Spinning your wheels: an open water swimming primer
When I was growing up as a swimmer, I was a terrible sprinter. We practiced our fast swimming often and sometimes I even had to swim the sprints in swim meets. I was so bad a sprinter, my 100 meter freestyle time was only a tad faster than what I would do on the first 100 of a 200 meter swim. After one particularly slow and painful 100 on a relay, my coach admonished me, “You are trying too hard and you are spinning your wheels. Your arms are flailing (I don’t know how he could actually tell, since my arms always flail).”
His words did not resonate at all. I blew him off since I knew that my future was in distance swimming and I just really hated sprinting.
When I turned to triathlon, I regretted my laissez-faire attitude about swimming fast. It is true that well swum distance events in the pool are controlled at the start. However, in triathlon, the swim start is frenzied with everyone jockeying for position. One must be able to sprint to establish a good position or at the very least to not get swum over. I revisited the sprinting concept and work hard at honing my speed in a more efficient manner.

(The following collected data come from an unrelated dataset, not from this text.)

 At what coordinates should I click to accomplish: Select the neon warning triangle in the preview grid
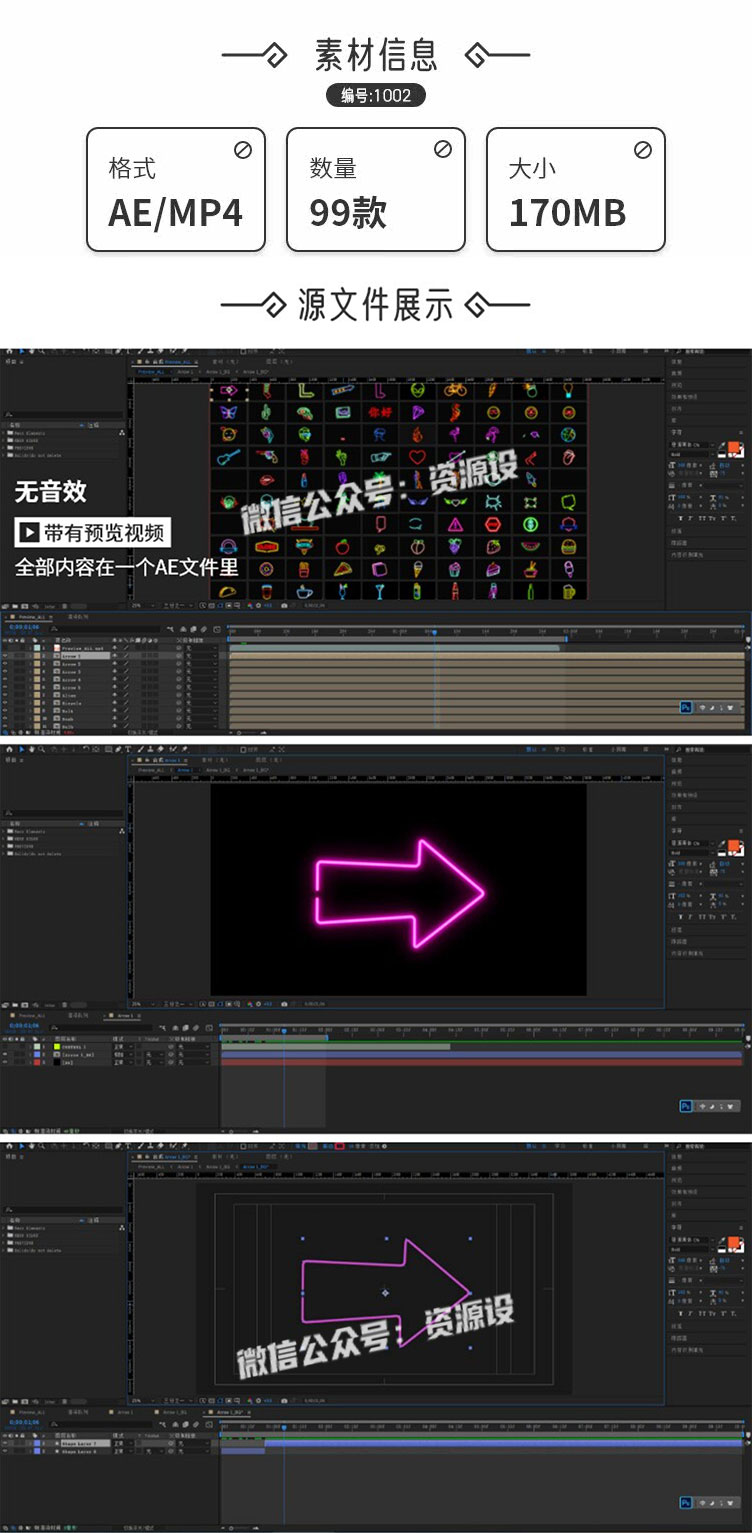tap(455, 524)
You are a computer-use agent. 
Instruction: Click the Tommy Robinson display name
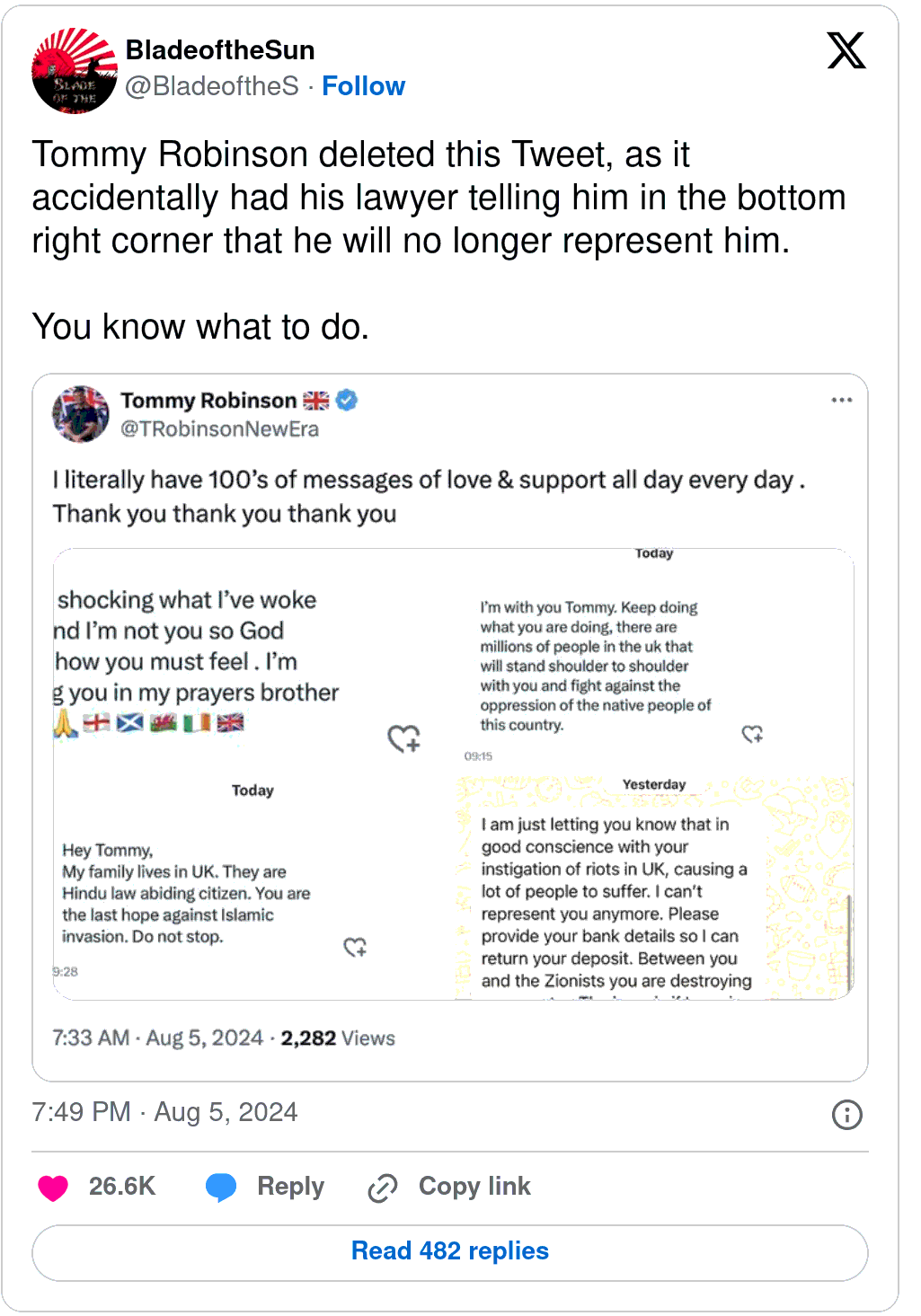[x=208, y=401]
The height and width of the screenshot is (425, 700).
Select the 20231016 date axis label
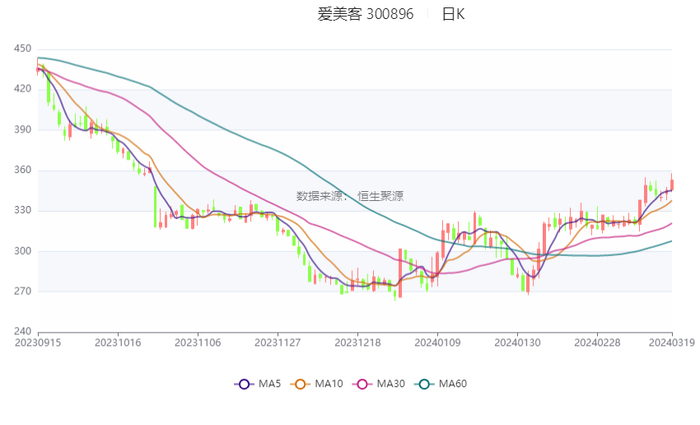(x=118, y=342)
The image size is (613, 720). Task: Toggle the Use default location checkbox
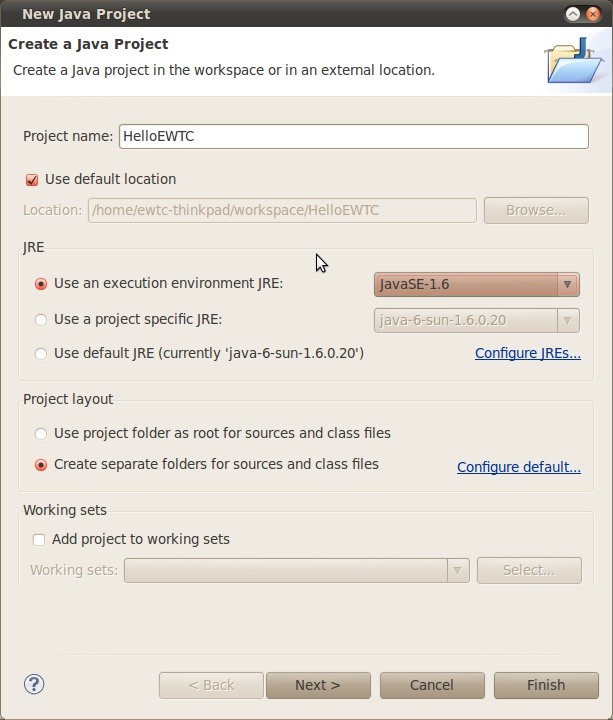pos(32,180)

This very topic of swimming hard and swimming hard efficiently has been on my mind lately. I have had the pleasure of helping a few struggling swimmers with their stroke. When I asked them to swim hard the words of my former coach suddenly popped into my head. The reason these athletes were swimming so much slower in races than their capability is because they spin their wheels when they try to swim fast. The harder they are swimming, the less efficient they are in the water and they are expending more energy to go slower.

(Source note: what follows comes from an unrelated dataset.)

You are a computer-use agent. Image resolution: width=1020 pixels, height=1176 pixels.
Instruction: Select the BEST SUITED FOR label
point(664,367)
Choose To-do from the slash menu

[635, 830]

Let me give you an analogy. Imagine you are riding your bike down a steep hill in your small chain ring in your smallest gear and you are pedaling. Your legs are moving very fast but you are producing very little wattage and you are experiencing a lot of fatigue in your legs and you are breathing hard. Suddenly, another ride coasts by in a much bigger gear, seemingly effortlessly.

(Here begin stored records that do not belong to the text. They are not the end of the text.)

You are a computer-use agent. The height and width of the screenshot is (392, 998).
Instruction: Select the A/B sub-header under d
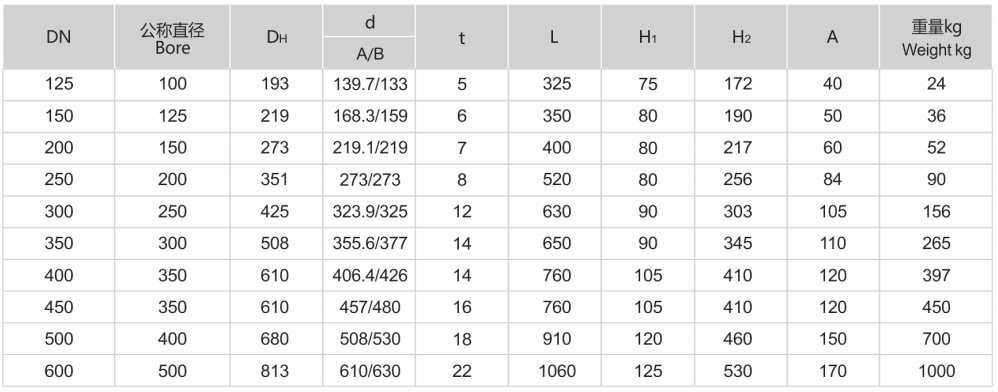(369, 53)
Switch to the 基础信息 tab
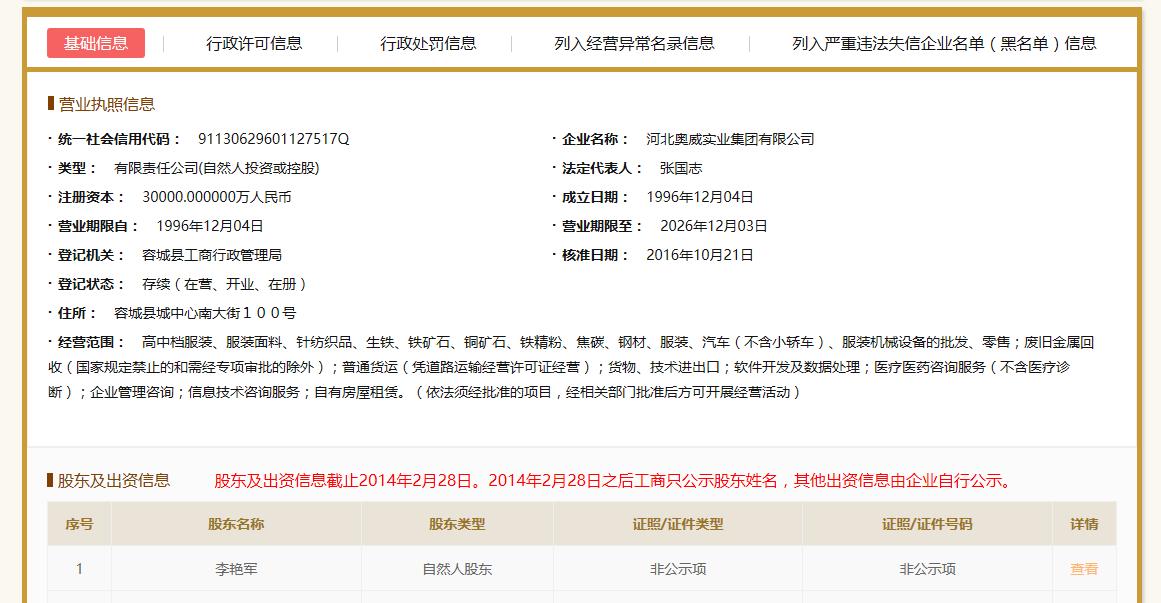 point(96,43)
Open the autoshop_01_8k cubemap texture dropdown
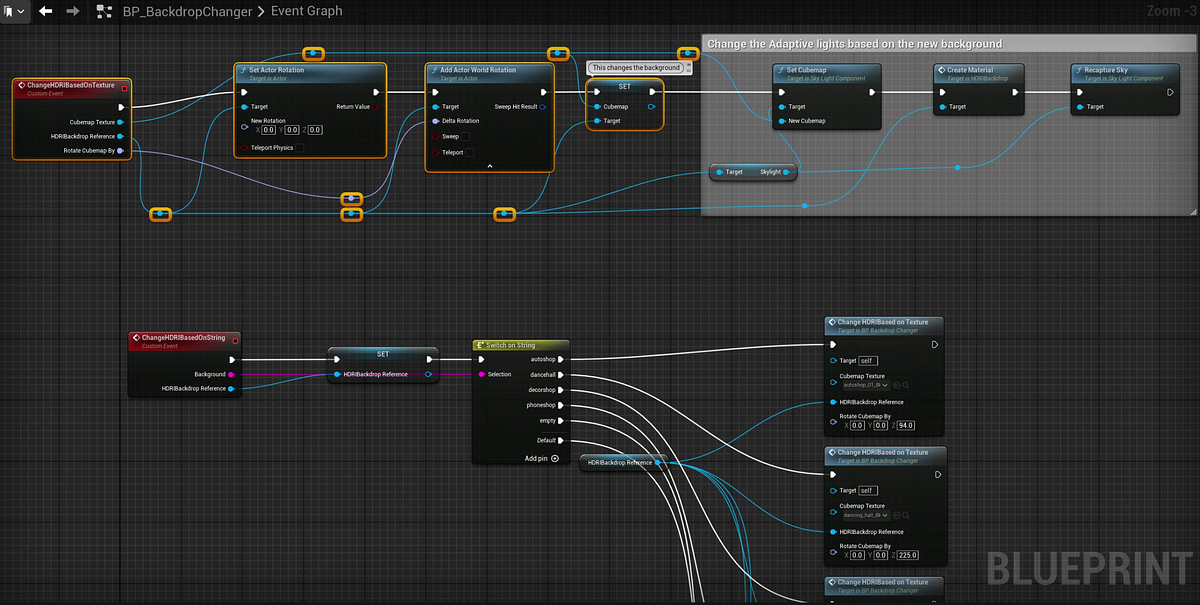This screenshot has height=605, width=1200. tap(866, 385)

That is what happens to weaker swimmers and even many strong swimmers during races. They are effectively trying to swim in the wrong gear. There is so much extra energy expended on the swim that it inevitably leads to slower times in not only the swim, but also the bike and run.
Here are some tips to swim faster and more efficiently when you race.
- Do not let your stroke become short and choppy. Try to maintain your same stroke length, but increase your stroke rate.
- Do not increase your body movement. In many cases, the short, choppy stroke causes extra head movement and causes the body to wriggle like a worm.
- Do not try to emulate the perfect stroke of Michael Phelps. I see so many swimmers aiming for a beautiful arm recovery with bent elbows. Open water swimming and pool swimming are very different. A higher recovery phase is actually very beneficial in open water swimming, especially if the water is rough. You want to be able to swing your arms over the waves.
- Do not drop your elbows underneath the water. Propulsion in swimming comes from what happens underneath the water. If you do not “catch” the water, you will lose momentum and speed. Karlyn Pipes-Nielsen, a top master’s swimmer and a top-notch instructor, tells swimmers to think about how you would feel if you were paddling on a paddle board (check out her video here). Adopt this high elbow technique, and then practice it until it feels comfortable whether you are going hard or easy.
- Do not panic at the swim start, this will only make your stroke worse.
- Practice going hard in your training. Do lots of hard 25’s and 50’s to get used to good technique while swimming fast.
Now, of course, this is not the final word in stroke technique or open water swimming. Most people would benefit from a lesson from an expert to help them determine the shortcomings in their stroke. But, these tips should help you on race day if you practice them.